俺としては、ゲームはみんなが楽しむものだと思ってる。1人の利益のために存在していいものじゃないと思うんだ。オンラインゲームは特に。


それが明日には死んでしまうような人だとしても、その人には申し訳ないけど、彼のためにみんなの楽しい時間を奪うのは違う。


大なり小なり、誰かの幸せのためにその他大勢が犠牲になるなんておかしいと俺は思うんだ。だから、それを少しでも解消したくて今の仕事をしているってのもある。実現できてる、とは言えないけどね。




エプト 2045/06/19 05:51

それに、これは俺のわがままだが、俺は()()()()()()()()()()()()()()


きっとみんなだって思ってることだし、君自身そう思ってるだろう?




エプト 2045/06/19 05:52

なら、やることは決まってるんじゃないか?




   * * *




 2045年6月19日

 僕はこの日を一生忘れないだろう。


 リムーブという突如現れた異端児。彼が発動したコマンドは、エックス・ワールドを破滅へと導くバースト・ストリームだった。


 崩壊するゲームを止めるため、僕らデビアンとレッド・ハット、本来敵同士の二つが手を組むことになった。


 2大勢力が力を合わせたことで、リムーブの居場所はあっという間に判明。
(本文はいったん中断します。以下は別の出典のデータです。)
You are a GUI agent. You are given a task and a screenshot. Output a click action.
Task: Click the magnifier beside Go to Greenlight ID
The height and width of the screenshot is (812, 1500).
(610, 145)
周辺地形も入手して作戦会議はとんとん拍子で進んだ。


 会議が終わって15分後、僕はbinエリアのセントラル・パークにいた。いや、正確には元セントラル・パークだ。彼のコマンドによって更地になったかつての近代都市には、作戦に参加するメンバーだけが集まっていた。
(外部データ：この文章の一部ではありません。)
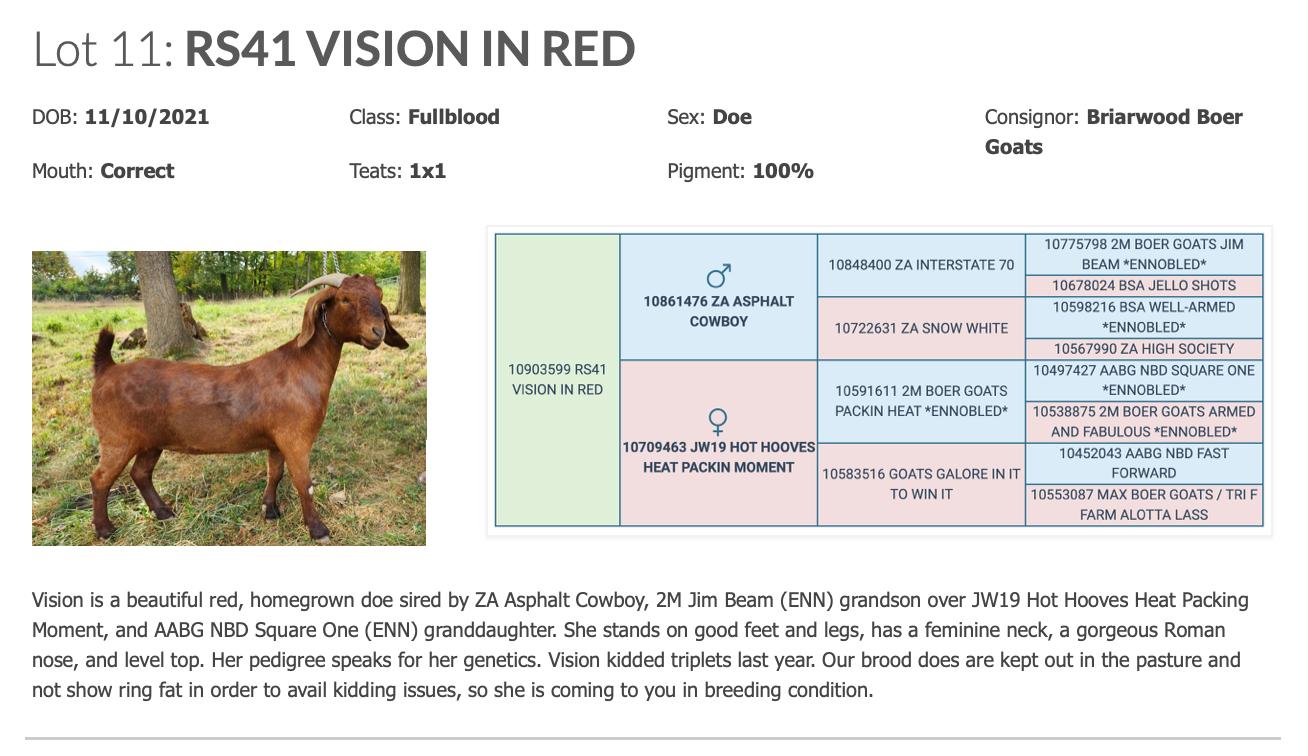Click Goats Galore In It To Win It

921,484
 空を見上げる。空には平時では見ることのできないブラックホールのような穴が時間と共に大きくなっている。そう見えるのは、穴がまだ遠くにあるからで、実際には落ちてきているらしい。あの”巨大ブラックホール”が地表を埋め尽くした時、僕らは敗北する。


「緊張してるの、ポッポくん?」


 隣に立つムーブ先輩が声をかけてきた。いつもの黒いラバースーツに白のプロテクターを装着している。


「まあ、うまくいくかわかりませんし……」


 僕は唇を引き締めた。これから始まる作戦に不安しかない。エックス・ワールドを始めてから2週間のヒヨッ子が提案した作戦。スーを助けたいという一心で必死に絞り出した案に、みんなベットしてくれた。そのことにありがたいと思いつつも、大丈夫なのかなという漠然とした不安もあった。


 そんな僕の心情を察したのだろう。先輩は満面の笑みを浮かべた。


「大丈夫。ポッポくんの思いついた作戦だよ。絶対うまくいくって」

「そうにゃ!」


 後ろからキャットさんが抱きついてきた。僕は「ウワッ」と情けない声を出してしまう。


「リーダーも認めた作戦なんにゃ。自信を持つにゃよ、車掌くん」


 一度はラブホに誘われたキャットさんにハグされるなんて、いつもの僕なら顔を真っ赤にするどころか、鼻血を垂れ流して卒倒しているに違いない。


 けど、当時の僕は不思議と落ち着いていた。きっと、この作戦の中に”スーの救出”が入っていたからだろう。


『みんな、準備はいいか?』


 エプトさんのアナウンスがエリアに響く。異論を挟む人はいない。binエリア含め、エックス・ワールドには作戦に参加する人とサポートする人しかログインしていない。”破滅の呪文”に巻き込まれないように、という配慮からだ。作戦に参加しない人はディスコードの画面共有機能で情勢を見守っている。


 最終確認を終えたエプトさんは時刻を読み上げた。


『標準時2045年6月19日13:31』


 エックス・ワールド消滅まであと1時間を切っていた。


『これより、作戦行動を開始する』

『OK〜。じゃあ、始めようかレッド・ハット諸君』


 陽気な声が響いて、空中に巨大なディスプレイが現れた。ディスプレイはrootエリアの内部を映し出している。


 すでに先遣隊はリムーブの元にたどり着いているようだった。画面の奥にうっすらとではあるが、細身のシルエットを確認できる。


 映像から声が聞こえる。


『火蓋はおじさんが切るからさ、みんなはポッドに合わせて動いてくれ』


 レッド・ハットのリーダー、”赤帽さん”の声だ。